It’s not just preemptive prosecution: Since 9/11, the federal government has tightened the security apparatus on immigrants, too. In 2005, the U.S. government started implementing Operation Streamline. Operation Streamline, which subjects captured individuals who have crossed the border without authorization to criminal prosecution before they are deported. In 2002, prior to Operation Streamline, there were 11,000 prosecutions for unlawful entry and re-entry, compared to 2012, when there were 85,000 prosecutions. Operation Streamline has had a disproportionate impact on Latinos, and 88 percent of convicted defendants have been Hispanic. The trials often involve many shortcuts to due process requirements; a single proceeding may include anywhere from two dozen to over 100 individuals. They often end up with a guilty plea from defendants, most of whom have no prior criminal record, but become criminalized as a result of this process and have a higher likelihood of future U.S. prosecutions.
Between 2005 and 2012, the U.S. government spent an estimated $5.5 billion incarcerating undocumented immigrants in addition to those detained in the civil immigration system. This has been hugely profitable to the private prison industry, with just two private prison companies exceeding $1.4 billion in revenue from the federal government in 2011. The recent announcement by the Department of Justice on cutting ties with prison corporations is a positive step forward, but the Department of Homeland Security — founded a year after 9/11 — which is in charge of civil detention of immigrants—continues to deal with them. Indeed, 62% of detained immigrants are in facilities operated by corporations. Per a recent announcement from DHS Secretary Jeh Johnson, DHS will be reviewing its reliance on private prison corporations as well.
Like the ongoing War on Drugs, which continues to disproportionately lock up Black and Latino Americans, the War on Terror and the growing war on immigrants use tactics of isolation, surveillance and a false narrative of crime and justice to criminalize people of color. Incarceration, detention and deportation separate families and cultivate fear within communities. Fabricated notions about national security, exploited politically in the wake of 9/11, justify increased surveillance and tracking. Drug use is considered a crime rather than a public health issue; migration is considered illegal rather than a global pattern related to poverty, climate disasters, and wars and instability often instigated by Western powers; and practicing your faith (if that faith is Islam) is considered a threat to public safety.
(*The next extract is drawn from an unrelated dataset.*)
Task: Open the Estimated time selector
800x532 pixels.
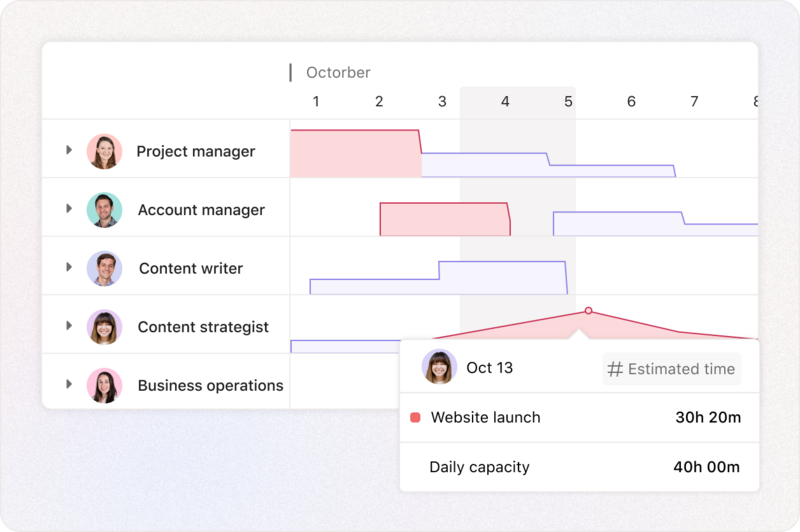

Our legal system is being rewired to police symptoms of poverty, and even thought. This legal rewiring is racially biased and politically motivated to create frameworks that allow for broad abuses that can be applied to any ideology or social group.
In the current political climate, in which presidential candidates express explicit racial hostility, Islamophobia manifests as more than hateful language. In Georgia, for example, Muslims have been blocked from building a mosque and cemetery in Newton County after Islamophobic community backlash.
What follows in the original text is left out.